(Beginning of Provided data)
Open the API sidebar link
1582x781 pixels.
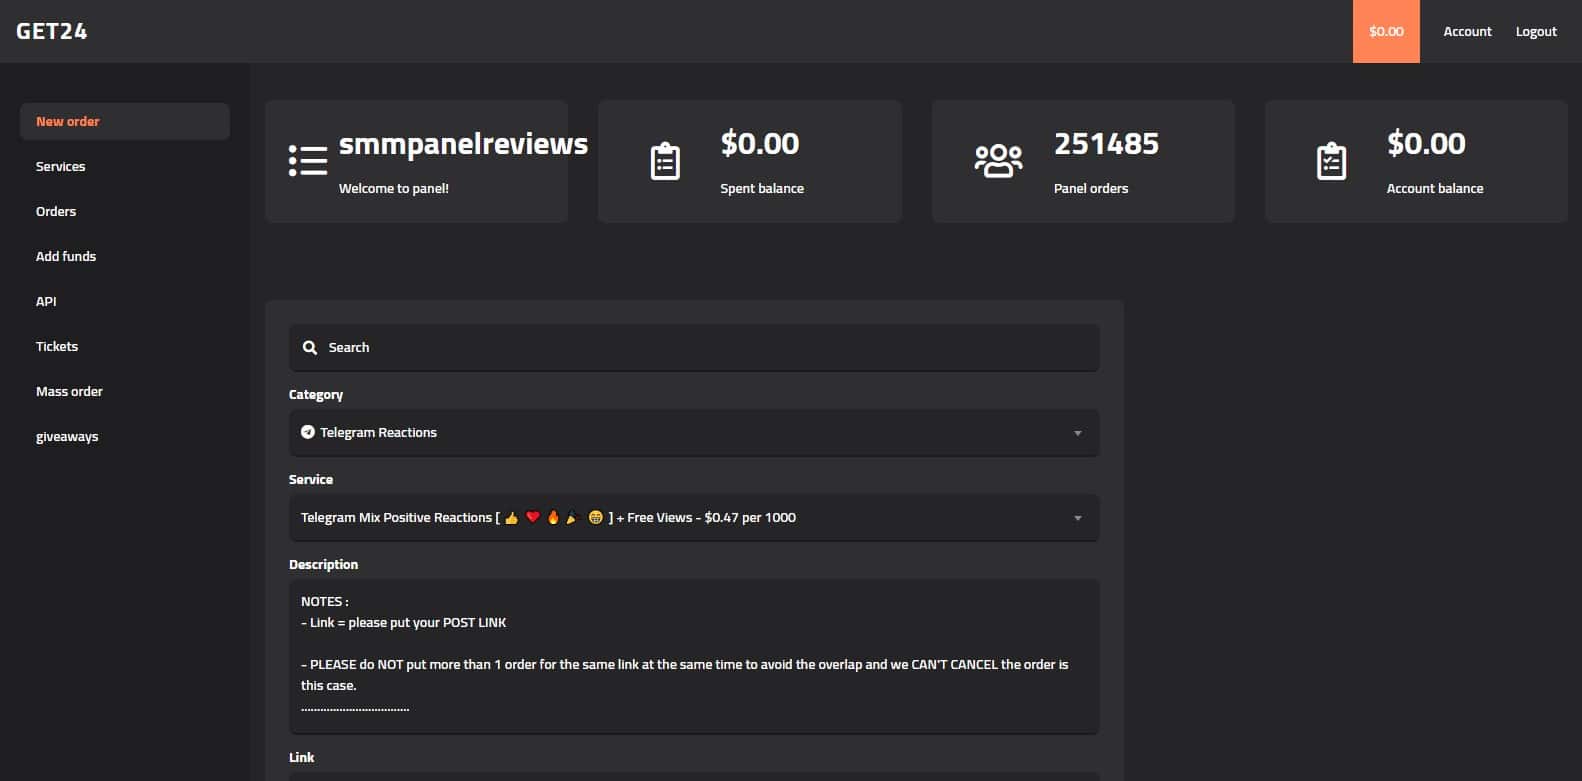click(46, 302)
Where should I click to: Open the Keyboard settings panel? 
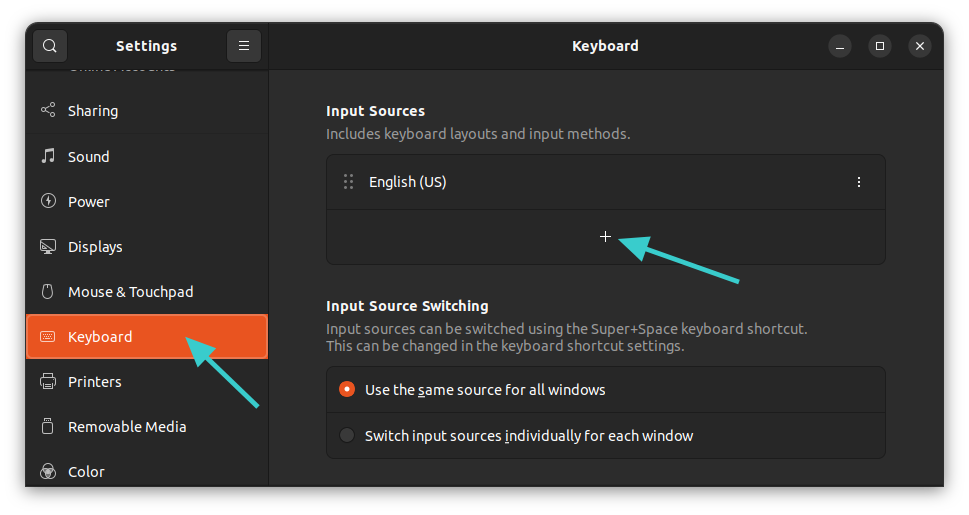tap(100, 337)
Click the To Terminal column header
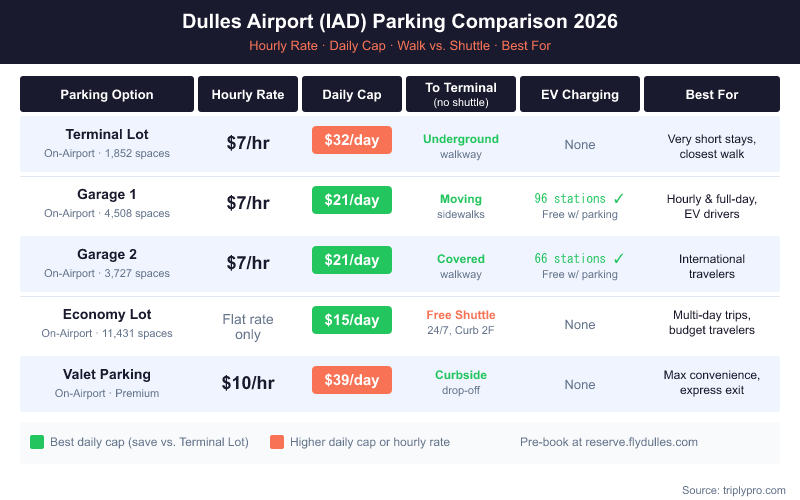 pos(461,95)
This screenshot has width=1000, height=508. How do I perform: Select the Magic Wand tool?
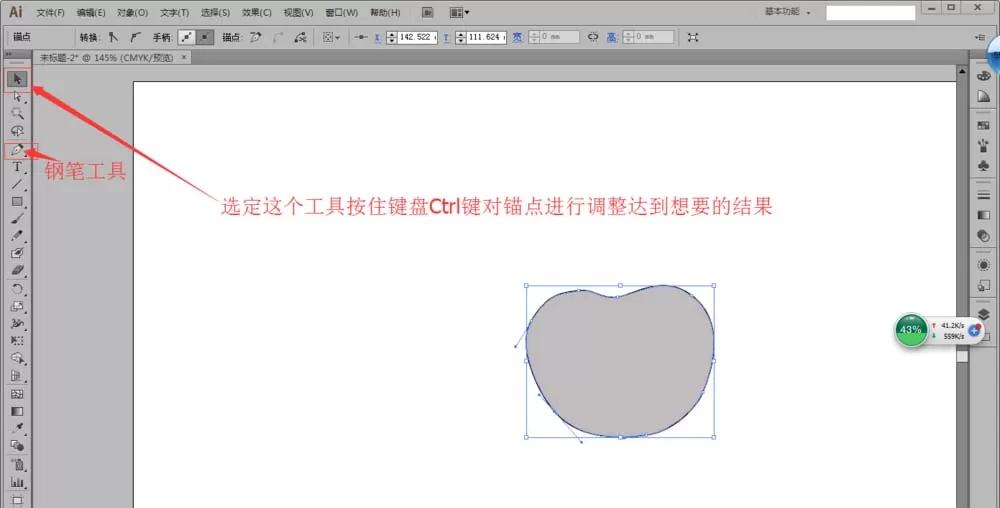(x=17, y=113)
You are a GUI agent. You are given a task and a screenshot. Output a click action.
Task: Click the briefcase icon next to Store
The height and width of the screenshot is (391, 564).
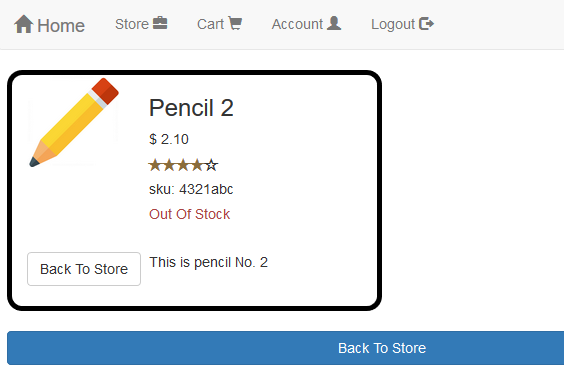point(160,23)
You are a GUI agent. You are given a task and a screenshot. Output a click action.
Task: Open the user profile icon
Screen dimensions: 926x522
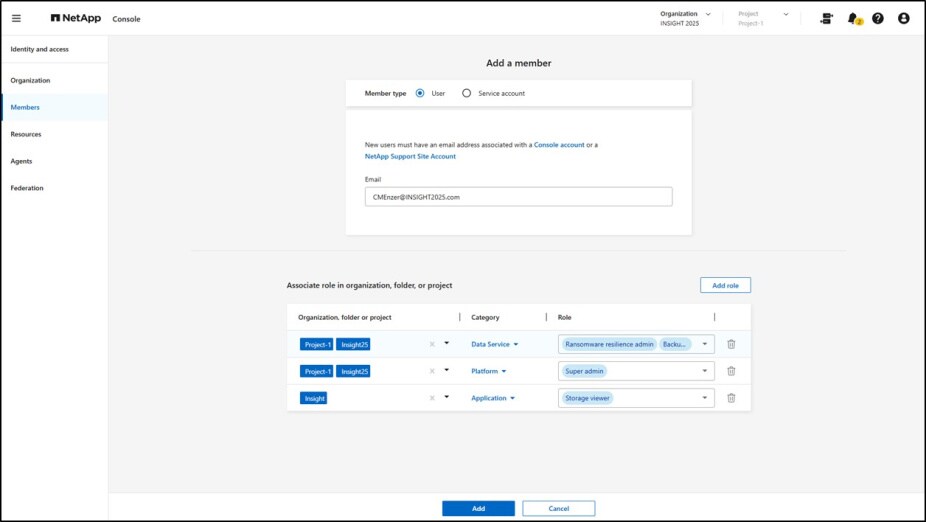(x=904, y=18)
(End of Provided data)
§ **Problem description**
Copy each entry exactly as written. Images should not appear in the copy.

§ **Output**
Open the API sidebar link
1582x781 pixels.
click(46, 302)
Where should I click to: Open the Keyboard settings panel? 
tap(100, 337)
Click the To Terminal column header
 pos(461,95)
This screenshot has width=1000, height=508. How do I perform: Select the Magic Wand tool?
(x=17, y=113)
You are a GUI agent. You are given a task and a screenshot. Output a click action.
Task: Click the briefcase icon next to Store
The height and width of the screenshot is (391, 564).
point(160,23)
You are a GUI agent. You are given a task and a screenshot. Output a click action.
Task: Open the user profile icon
Screen dimensions: 926x522
(x=904, y=18)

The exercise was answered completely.